» **Problem to solve**
Lines from the first one down to the one containing "Task: Click the Google" in the data below are the only ones needed; please return them exactly, both ends included.

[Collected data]
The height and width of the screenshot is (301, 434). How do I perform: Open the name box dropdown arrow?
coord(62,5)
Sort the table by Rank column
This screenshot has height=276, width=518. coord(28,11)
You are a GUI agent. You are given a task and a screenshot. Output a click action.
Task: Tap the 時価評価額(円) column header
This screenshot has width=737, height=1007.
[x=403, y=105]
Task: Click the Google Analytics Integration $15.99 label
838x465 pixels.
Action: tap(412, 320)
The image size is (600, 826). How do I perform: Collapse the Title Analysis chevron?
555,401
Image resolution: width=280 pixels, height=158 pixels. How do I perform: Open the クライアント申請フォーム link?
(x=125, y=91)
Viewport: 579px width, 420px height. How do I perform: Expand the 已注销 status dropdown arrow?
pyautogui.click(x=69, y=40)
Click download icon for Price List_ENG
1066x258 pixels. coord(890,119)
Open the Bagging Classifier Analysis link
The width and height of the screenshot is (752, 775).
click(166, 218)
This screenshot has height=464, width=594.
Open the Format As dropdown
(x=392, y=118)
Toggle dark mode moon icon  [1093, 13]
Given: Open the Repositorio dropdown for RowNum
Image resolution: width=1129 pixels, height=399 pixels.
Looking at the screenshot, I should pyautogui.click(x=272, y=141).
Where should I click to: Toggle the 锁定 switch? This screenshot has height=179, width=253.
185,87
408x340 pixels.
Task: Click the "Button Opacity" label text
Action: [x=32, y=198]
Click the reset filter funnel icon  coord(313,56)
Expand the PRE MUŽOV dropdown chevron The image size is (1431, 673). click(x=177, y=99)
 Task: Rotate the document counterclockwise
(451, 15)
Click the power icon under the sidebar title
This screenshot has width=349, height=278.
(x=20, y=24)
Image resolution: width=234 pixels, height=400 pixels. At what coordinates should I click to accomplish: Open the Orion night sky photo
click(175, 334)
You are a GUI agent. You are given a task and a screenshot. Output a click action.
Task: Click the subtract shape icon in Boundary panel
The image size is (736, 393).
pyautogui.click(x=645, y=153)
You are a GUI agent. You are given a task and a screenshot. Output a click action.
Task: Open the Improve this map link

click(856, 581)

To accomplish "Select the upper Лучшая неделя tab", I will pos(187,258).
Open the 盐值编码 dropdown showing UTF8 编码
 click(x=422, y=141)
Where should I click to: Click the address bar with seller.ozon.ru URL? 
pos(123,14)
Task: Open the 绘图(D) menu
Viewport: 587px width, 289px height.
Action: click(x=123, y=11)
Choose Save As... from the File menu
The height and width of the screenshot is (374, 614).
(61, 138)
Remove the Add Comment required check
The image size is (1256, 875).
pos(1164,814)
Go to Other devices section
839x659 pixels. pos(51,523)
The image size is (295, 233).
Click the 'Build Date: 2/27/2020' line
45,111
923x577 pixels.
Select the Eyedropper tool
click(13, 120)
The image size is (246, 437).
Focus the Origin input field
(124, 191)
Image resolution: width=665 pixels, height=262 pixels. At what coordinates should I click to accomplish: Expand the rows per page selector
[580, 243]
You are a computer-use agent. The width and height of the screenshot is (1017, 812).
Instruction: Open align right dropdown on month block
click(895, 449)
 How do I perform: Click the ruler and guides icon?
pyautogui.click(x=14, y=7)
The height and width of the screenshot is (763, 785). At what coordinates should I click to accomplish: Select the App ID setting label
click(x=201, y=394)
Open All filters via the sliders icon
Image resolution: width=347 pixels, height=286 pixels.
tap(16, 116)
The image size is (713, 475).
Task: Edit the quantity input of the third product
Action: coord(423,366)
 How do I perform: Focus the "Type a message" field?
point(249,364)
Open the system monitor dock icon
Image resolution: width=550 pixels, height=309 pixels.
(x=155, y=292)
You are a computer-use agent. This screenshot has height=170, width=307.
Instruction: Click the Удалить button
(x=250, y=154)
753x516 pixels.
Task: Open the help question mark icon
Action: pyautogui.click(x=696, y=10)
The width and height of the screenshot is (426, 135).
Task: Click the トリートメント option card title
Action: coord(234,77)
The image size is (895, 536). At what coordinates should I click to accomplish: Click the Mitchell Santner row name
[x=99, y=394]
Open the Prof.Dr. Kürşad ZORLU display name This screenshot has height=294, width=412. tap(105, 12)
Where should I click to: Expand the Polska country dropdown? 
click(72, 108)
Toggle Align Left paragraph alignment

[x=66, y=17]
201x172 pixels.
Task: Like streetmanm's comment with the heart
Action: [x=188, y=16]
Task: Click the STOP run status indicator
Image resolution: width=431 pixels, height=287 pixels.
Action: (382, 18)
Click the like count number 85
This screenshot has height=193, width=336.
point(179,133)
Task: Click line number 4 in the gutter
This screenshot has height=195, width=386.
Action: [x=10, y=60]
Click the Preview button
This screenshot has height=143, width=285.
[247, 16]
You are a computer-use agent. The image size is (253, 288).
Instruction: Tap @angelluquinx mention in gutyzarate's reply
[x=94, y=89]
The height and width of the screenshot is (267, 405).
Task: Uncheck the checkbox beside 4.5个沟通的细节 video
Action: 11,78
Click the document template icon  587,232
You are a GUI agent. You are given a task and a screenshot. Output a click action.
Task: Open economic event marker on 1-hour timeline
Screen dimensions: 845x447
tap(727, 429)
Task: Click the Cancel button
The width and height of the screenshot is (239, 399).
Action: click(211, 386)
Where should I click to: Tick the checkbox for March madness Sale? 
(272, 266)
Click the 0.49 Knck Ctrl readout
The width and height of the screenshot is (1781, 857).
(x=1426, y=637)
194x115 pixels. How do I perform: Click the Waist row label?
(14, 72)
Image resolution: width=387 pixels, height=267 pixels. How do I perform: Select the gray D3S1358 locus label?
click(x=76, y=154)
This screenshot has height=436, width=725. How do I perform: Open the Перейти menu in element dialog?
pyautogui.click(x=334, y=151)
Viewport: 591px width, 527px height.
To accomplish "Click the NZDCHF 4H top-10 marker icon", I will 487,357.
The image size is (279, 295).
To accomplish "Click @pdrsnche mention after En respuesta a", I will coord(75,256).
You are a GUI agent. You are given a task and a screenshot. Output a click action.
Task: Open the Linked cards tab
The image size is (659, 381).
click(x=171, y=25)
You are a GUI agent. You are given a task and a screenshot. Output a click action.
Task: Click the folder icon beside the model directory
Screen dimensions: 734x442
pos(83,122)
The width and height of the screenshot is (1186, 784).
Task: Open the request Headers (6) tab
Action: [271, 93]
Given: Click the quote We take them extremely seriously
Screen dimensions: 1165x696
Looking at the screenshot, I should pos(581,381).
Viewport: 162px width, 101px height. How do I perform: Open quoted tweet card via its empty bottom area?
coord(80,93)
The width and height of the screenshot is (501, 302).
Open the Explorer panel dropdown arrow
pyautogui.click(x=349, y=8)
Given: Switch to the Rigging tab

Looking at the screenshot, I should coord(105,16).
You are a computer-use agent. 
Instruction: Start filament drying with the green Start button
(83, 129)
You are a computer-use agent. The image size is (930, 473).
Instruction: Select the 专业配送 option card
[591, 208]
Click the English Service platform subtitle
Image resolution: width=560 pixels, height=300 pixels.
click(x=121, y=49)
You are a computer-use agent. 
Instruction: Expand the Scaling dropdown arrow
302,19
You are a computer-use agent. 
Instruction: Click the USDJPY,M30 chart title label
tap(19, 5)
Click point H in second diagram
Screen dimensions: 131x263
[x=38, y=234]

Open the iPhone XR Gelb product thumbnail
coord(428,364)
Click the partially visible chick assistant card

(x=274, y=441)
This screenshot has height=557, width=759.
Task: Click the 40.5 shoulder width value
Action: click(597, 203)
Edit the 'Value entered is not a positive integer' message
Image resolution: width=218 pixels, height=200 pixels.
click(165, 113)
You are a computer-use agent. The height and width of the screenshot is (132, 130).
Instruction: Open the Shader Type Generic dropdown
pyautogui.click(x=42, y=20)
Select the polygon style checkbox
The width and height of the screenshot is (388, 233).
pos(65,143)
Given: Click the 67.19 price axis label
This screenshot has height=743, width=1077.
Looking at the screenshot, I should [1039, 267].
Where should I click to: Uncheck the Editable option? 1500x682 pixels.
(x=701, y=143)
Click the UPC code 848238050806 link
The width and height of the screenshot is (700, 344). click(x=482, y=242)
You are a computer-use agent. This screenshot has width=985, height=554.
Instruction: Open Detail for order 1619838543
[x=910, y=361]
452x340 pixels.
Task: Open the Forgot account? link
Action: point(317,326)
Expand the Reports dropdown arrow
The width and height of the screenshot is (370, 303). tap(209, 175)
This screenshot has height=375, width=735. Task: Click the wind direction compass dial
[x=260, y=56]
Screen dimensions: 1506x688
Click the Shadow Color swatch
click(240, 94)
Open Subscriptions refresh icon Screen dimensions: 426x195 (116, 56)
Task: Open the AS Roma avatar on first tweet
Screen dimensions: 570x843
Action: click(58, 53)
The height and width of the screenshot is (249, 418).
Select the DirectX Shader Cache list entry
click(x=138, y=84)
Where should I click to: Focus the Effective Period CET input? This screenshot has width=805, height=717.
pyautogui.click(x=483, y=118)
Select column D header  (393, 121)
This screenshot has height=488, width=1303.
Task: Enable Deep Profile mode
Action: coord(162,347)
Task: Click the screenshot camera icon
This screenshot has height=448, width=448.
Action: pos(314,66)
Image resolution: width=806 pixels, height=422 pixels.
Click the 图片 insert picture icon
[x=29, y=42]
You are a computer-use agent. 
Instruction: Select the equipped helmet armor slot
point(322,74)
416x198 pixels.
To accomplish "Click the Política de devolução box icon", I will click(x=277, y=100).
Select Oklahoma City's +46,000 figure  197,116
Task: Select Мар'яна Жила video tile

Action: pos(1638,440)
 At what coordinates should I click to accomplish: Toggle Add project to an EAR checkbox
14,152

» **Final answer**
The height and width of the screenshot is (301, 434). How do I perform: Open the name box dropdown arrow?
coord(62,5)
Sort the table by Rank column
This screenshot has height=276, width=518. coord(28,11)
You are a GUI agent. You are given a task and a screenshot. Output a click action.
Task: Tap the 時価評価額(円) column header
This screenshot has width=737, height=1007.
[x=403, y=105]
Task: Click the Google Analytics Integration $15.99 label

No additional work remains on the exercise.